Le langage et l’écoute du travail

       Cet article paraîtra en juillet dans la revue Cadres Lire le travail. Je remercie son rédacteur en chef Laurent Tertrais de me permettre de le publier ce mois-ci sur mon blog en vue de la semaine de la Qualité de vie et des conditions de travail

Dans l’activité managériale, comme dans la communication interne des entreprises, dans les métiers RH comme dans l’activité syndicale, par-delà la différence des fonctions et des rôles, il y a une dimension trop souvent minimisée : la part du langage dans le travail. Mais de quel langage s’agit-il ? Quelle place a-t-il dans l’activité ? Qu’est-ce qu’écouter le travail aujourd’hui ?

Le code et après…

Quelles que soient les sophistications technologiques ou communicationnelles – et elles sont nombreuses -, une conception a la vie dure : celle d’un langage qui, à travers les mots et les phrases, véhicule dans un seul sens des contenus entre un émetteur et un récepteur. Héritée du vieux modèle mathématique de l’information, cette conception du langage comme une sorte de « code » s’appuie pour l’essentiel sur la transmission et la diffusion. Elle irrigue encore les représentations de beaucoup de dirigeants, de managers, voire de communicants. L’objectif demeure de « faire passer le message ». Bien sûr on tient compte d’un univers encombré d’informations, bien sûr on veille à soigner la forme, à varier les contenus, mais l’intention ne change guère sur le fond. Le langage est un véhicule. Hier, pour les ordres du contremaître, aujourd’hui pour l’explication sous forme d’un powerpoint. Vision mécaniste s’il en est. On transmet, on diffuse. Quant au sens, il n’est pas toujours au rendez-vous, c’est le moins qu’on puisse dire, singulièrement dans le champ du travail.

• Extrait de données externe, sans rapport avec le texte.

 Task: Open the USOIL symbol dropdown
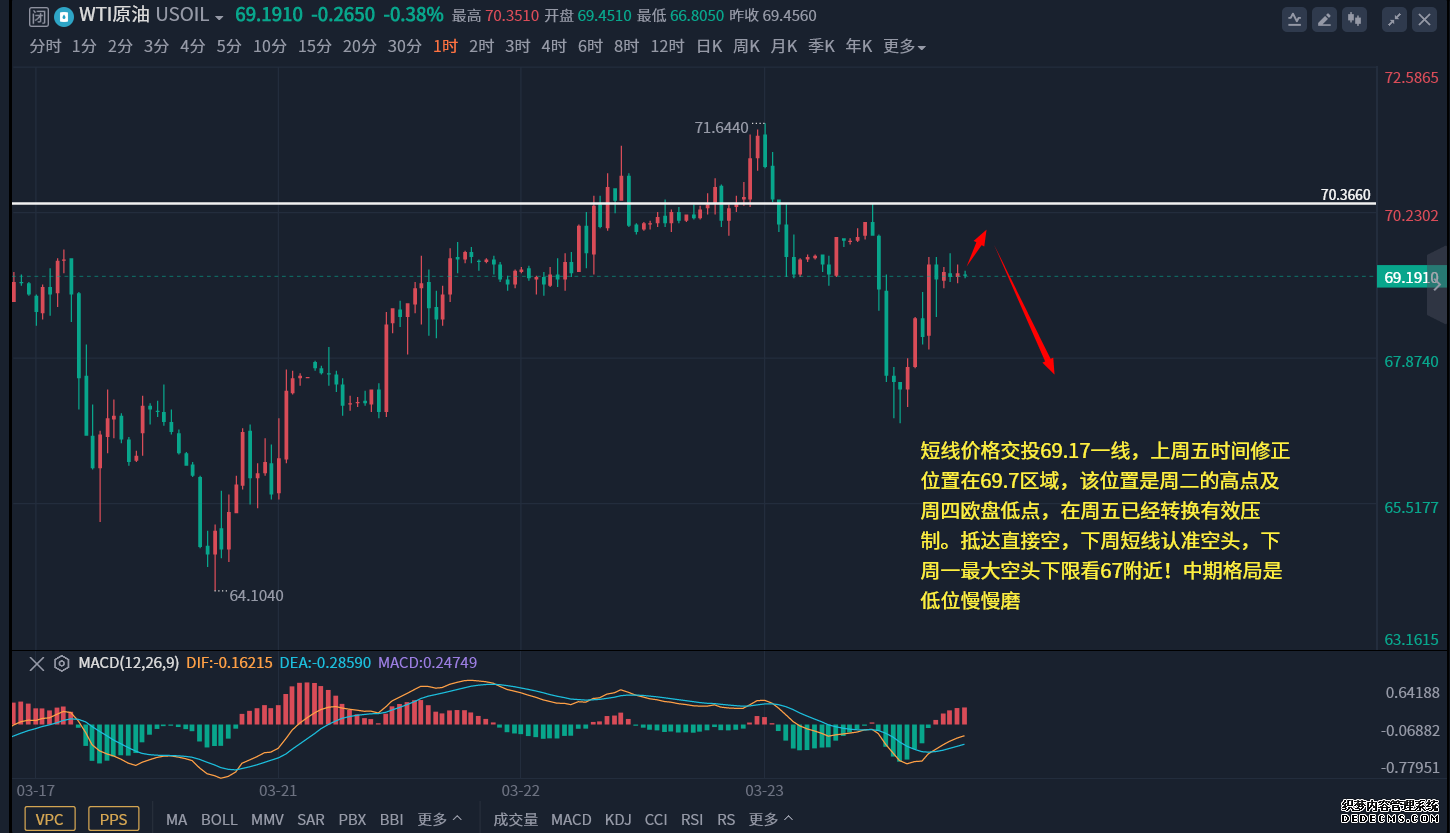point(189,16)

La situation, le cadre, le contexte et le sens

         Le sens, c’est une tout autre affaire qui certes a à voir avec le langage, mais dans une perspective différente de la seule transmission. Comment les mots et les phrases peuvent-ils faire sens ? Au-delà du code qui peut être plus ou moins partagé, il y a la situation, le cadre, le contexte[1]. On entre là dans tout ce qui permet d’accéder au sens parce qu’il y a un cadre cognitif commun, parce qu’il y a un tissu de relations établies souvent de longue date, parce qu’il y a un rapport à l’autorité, parce qu’il y a une dimension éthique, parce qu’il y a un certain type de rapports sociaux… Le cadre et le contexte sont la matrice du sens et dépendent des acteurs en présence, de leur histoire, de leurs jeux. Le sens ne vient pas d’en haut. Plus exactement, il ne se décide pas en haut. On ne donne pas « du » sens, comme le croient encore trop de communicants ou de managers. Le sens se construit parce qu’il y a un contexte interprétatif commun avec au moins autant d’explicite que d’implicite.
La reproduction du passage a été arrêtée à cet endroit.